Here’s a risk that can be triggered by just the extra 10 minutes you keep someone in a conversation. Or just 10 minutes of a food delivery partner losing his way. Everything needs to be planned; yet days can go off script. I’m thinking of a 21-year-old diabetic journalist figuring out her beat, running from pillar to post for a story, with a bureaucrat keeping her waiting for an interview well past her mealtime. Or a mid-career field researcher or social worker out in a village for interviews, with the added headache of dehydration (which can lift sugar levels) and poor cold storage for insulin. Or a 47-year-old CXO, with all the world’s luxuries, delivering a keynote address at an event, having had no time to grab a bite after a delayed flight. As a journalist, I’ve withheld hunger way too often on busy days; on Budget days, food is usually the last thing on the mind: diabetes could, indeed, be a setback for colleagues who otherwise look healthy.
Of course, those at this risk like to be prepared—and they must. An apple, a toffee or a juice tetrapack are regulars in my wife’s carrybag. In life sometimes one gets complacent; remember, diabetes is a daily battle against your biochemicals. She didn’t carry a snack to an event held in Delhi by a world-famous charity known for top-tier work in healthcare (of all fields). The team had floated a form asking for attendees’ food needs, and she duly described hers, impressed by the thoughtful question. But the snack-time buffet had only cakes and cookies, and when she asked about the meal preferences she had filled in the form, she was told she was too demanding.
Don’t forget the horror of multiplexes, which neither let you take your food inside, nor sell anything even remotely healthy. Or mysterious flight journeys that are a matter of pure luck: even after asking for a diabetic meal, the tea may turn out to be premixed with sugar. It may even be sugar-free, but it’s a surprise. One airline once gave a diabetic food box with potatoes in it—so along with knowing that a diabetic must eat on time, we also must learn what they can and cannot eat. Young diabetics who need to survive many decades without complications cannot afford to go easy. The disease may not always have a cure but can definitely be managed well, and it takes a whole village to raise a diabetic into a person who will be healthy in old age.

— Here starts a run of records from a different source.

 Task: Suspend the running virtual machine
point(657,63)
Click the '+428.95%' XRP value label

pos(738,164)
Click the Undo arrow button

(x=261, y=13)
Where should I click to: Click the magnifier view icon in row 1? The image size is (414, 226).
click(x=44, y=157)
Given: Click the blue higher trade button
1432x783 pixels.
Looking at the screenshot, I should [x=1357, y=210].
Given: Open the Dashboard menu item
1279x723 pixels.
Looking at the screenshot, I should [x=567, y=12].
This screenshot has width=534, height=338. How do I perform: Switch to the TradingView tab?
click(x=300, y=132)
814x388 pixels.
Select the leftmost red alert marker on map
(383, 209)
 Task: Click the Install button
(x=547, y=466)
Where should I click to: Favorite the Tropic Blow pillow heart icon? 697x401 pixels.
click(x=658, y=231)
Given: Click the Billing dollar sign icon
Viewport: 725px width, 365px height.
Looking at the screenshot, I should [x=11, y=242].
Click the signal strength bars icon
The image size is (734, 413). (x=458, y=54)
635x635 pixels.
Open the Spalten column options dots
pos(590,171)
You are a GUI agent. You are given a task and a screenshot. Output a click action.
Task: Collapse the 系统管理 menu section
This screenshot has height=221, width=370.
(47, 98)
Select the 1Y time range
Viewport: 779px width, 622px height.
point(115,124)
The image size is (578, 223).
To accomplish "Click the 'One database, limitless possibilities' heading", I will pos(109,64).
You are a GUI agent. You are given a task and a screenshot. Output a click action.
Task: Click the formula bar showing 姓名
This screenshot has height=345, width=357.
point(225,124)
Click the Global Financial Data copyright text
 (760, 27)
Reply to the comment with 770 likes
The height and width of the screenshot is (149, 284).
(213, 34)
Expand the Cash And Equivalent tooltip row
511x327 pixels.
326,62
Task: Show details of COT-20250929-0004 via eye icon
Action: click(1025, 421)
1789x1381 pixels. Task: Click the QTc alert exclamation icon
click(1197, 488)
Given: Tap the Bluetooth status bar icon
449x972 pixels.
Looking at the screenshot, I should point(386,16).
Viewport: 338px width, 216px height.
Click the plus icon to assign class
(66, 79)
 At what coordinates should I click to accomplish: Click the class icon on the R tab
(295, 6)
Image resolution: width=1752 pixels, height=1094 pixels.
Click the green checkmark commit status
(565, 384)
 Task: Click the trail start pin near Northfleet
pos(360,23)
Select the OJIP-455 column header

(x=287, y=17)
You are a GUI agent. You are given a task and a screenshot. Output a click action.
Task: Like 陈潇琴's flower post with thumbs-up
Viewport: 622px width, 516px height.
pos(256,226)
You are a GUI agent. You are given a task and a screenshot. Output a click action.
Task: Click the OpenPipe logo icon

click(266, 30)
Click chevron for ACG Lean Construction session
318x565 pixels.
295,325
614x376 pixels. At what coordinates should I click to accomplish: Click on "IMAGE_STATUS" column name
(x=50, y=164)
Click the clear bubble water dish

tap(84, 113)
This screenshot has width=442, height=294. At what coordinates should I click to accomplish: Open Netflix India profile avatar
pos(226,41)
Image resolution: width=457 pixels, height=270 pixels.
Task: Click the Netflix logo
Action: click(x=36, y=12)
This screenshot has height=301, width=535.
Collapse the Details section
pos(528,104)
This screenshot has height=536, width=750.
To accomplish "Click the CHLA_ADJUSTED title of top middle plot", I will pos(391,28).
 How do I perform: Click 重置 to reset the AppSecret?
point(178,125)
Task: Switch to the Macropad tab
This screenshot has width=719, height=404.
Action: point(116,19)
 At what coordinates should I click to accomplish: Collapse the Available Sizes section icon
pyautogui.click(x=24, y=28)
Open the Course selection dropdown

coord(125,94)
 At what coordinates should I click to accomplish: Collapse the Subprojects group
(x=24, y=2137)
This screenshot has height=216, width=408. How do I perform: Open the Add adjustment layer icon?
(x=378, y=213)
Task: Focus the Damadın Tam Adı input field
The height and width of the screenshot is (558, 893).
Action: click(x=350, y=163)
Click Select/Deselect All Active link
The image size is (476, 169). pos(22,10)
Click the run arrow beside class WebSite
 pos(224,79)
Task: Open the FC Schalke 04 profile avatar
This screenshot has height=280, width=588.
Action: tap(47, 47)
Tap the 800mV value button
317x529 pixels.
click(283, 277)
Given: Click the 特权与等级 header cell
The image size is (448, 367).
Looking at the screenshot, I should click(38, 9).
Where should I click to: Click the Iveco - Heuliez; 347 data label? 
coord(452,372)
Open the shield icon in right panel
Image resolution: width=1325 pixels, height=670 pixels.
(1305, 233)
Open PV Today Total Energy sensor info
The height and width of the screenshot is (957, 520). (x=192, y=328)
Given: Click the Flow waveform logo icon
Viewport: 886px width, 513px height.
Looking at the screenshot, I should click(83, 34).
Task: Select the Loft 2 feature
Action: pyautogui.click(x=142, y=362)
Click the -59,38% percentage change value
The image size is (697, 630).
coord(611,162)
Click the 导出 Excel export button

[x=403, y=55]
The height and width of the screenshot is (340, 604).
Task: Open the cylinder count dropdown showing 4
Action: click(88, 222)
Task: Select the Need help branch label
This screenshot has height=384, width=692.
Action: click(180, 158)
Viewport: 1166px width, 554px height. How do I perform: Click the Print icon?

Controlling diabetes well needs high-level scientific calibre to understand how the body reacts to different foods, medicines and stresses. To keep it simple, doctors may avoid giving full guidance—I’ve seen anecdotes where patients didn’t know the discomfort they were facing was due to low sugar, nor did their caregivers know they must check their sugar first.
So congratulations if you can hold your hunger for long; for you and me, starving may be a life skill. But for a fast-growing number of our compatriots, by virtue of poor genes, sorry lifestyles, demanding professions, or just bad luck, it’s a moment of crisis. And they need us to know.
The simple tip is to be more mindful whenever you are holding someone up while being in a position of power: like when you are hosting a wedding where lengthy, unpunctual rituals may delay food as if it’s not a priority, or if you have an appointment and the guest is waiting outside your cabin with hope and impending hunger. Here’s another tip. The choices you make assuming the presence of a diabetic around you (which is only growing in India) will also be the choices that will work well for everyone in general: everyone appreciates punctuality, and no one will mind a default platter mix that has less carb-heavy options along with, maybe, some indulgent choices to make up for it.